THE PROBLEM:
Which lines in the listing below contain the string "heading"? Copy each of them.

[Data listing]

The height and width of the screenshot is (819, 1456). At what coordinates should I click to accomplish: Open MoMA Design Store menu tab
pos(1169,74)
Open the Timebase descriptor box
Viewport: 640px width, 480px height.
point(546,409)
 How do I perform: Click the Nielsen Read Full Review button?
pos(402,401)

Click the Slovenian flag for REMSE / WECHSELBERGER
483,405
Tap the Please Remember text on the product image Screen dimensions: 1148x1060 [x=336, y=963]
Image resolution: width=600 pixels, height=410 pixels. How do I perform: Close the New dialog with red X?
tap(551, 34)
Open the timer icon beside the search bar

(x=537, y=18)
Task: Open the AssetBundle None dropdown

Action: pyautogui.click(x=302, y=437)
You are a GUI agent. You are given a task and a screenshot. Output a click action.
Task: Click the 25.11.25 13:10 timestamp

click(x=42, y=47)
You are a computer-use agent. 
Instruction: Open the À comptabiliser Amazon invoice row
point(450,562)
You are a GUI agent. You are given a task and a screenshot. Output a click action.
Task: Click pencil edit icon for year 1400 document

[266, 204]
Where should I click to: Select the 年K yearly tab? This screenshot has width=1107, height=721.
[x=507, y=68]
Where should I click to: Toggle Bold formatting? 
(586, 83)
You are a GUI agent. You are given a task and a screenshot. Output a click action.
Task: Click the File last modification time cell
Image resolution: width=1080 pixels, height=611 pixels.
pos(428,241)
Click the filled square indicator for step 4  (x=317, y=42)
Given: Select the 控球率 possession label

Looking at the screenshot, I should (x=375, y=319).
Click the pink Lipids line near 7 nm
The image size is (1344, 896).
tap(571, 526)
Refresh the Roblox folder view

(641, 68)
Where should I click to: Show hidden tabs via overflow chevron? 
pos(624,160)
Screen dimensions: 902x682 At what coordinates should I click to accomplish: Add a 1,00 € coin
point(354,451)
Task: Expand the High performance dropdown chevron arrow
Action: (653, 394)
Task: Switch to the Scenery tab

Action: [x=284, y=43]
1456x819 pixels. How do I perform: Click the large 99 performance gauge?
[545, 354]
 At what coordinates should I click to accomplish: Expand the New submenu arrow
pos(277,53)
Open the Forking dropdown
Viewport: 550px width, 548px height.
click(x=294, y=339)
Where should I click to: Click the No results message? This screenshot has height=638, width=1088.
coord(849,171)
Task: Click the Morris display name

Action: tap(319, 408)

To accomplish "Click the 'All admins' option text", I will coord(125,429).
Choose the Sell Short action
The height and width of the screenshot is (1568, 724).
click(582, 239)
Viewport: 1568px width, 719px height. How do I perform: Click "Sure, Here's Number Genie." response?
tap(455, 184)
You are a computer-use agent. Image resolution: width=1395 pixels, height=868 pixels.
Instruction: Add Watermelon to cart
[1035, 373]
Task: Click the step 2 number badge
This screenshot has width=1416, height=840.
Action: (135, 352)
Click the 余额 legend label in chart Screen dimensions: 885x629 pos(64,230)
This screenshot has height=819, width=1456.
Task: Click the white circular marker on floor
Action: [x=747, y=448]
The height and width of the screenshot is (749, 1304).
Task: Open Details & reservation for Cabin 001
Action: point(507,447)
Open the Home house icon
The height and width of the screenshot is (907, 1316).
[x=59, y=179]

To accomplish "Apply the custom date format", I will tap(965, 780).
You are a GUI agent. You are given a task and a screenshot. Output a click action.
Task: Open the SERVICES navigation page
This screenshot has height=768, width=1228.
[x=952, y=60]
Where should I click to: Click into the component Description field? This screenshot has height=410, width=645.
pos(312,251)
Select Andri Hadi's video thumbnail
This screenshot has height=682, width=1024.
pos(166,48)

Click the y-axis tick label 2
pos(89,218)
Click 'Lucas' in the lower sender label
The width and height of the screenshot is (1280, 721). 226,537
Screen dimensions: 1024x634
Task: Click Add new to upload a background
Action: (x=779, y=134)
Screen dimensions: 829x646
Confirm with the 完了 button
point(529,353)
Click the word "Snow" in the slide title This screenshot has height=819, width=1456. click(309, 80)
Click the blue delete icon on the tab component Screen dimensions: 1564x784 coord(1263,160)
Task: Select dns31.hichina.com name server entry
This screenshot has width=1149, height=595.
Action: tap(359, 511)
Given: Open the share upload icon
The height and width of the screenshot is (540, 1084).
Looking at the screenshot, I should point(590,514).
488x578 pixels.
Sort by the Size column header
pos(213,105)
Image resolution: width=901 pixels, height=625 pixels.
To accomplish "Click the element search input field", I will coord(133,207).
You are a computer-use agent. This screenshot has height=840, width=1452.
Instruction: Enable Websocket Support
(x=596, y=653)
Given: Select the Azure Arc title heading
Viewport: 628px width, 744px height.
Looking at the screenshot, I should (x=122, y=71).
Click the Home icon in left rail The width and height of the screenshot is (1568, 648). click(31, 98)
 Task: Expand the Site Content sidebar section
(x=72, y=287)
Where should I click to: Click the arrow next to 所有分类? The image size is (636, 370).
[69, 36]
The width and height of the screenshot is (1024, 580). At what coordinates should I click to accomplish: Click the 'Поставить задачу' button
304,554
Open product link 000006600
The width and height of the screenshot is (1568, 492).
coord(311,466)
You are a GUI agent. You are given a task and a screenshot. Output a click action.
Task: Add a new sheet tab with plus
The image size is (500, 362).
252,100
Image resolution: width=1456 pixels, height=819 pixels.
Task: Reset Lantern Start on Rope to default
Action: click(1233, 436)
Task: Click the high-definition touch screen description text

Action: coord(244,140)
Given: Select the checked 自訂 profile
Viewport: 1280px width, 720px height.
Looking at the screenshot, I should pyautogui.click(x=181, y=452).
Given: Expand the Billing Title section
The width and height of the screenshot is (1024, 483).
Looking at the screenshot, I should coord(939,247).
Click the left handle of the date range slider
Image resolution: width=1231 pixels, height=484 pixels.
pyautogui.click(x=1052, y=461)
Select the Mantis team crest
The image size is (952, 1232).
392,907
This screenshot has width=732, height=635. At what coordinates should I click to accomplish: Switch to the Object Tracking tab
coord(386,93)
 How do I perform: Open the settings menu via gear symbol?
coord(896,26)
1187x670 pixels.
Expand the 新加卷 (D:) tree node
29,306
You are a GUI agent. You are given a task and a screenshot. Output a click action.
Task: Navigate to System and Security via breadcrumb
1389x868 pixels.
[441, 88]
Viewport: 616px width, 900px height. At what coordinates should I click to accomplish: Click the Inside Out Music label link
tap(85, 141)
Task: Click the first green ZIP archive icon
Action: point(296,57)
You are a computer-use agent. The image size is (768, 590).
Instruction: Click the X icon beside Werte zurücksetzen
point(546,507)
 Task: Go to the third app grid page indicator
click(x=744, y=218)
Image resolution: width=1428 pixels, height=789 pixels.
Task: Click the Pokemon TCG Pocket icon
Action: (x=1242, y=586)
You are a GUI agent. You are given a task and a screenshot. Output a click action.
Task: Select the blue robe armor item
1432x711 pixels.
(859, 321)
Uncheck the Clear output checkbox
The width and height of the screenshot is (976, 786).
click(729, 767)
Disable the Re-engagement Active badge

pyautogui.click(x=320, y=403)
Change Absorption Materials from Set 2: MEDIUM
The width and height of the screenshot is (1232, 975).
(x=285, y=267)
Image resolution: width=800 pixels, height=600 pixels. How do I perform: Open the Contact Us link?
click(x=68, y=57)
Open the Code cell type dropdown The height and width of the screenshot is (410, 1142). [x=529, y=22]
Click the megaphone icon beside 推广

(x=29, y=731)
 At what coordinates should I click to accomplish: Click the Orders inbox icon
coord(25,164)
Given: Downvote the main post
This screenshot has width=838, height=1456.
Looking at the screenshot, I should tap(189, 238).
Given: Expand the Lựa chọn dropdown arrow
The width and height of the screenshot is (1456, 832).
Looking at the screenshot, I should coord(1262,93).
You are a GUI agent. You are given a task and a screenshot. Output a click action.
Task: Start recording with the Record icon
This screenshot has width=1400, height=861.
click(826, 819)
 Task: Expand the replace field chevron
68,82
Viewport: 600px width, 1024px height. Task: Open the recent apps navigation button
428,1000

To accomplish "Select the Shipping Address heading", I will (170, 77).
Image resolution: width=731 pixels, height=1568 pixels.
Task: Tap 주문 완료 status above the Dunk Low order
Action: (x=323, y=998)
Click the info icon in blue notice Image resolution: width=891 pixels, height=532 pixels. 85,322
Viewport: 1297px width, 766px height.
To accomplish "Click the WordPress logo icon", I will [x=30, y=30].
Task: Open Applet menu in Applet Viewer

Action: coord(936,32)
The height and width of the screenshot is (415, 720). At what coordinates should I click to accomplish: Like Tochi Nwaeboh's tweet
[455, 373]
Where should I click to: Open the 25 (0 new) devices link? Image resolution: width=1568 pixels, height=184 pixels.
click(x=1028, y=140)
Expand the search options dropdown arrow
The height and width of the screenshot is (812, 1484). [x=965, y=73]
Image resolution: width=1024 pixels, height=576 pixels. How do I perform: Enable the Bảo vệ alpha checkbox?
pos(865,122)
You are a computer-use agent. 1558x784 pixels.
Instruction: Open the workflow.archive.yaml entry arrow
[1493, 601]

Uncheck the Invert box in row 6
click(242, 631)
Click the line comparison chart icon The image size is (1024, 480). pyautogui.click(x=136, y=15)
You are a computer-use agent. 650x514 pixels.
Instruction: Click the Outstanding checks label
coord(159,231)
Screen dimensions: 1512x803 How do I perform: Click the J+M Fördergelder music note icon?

SOLUTION FOR THIS EXERCISE:
Given: Select the Azure Arc title heading
To accomplish "Select the Shipping Address heading", I will (170, 77).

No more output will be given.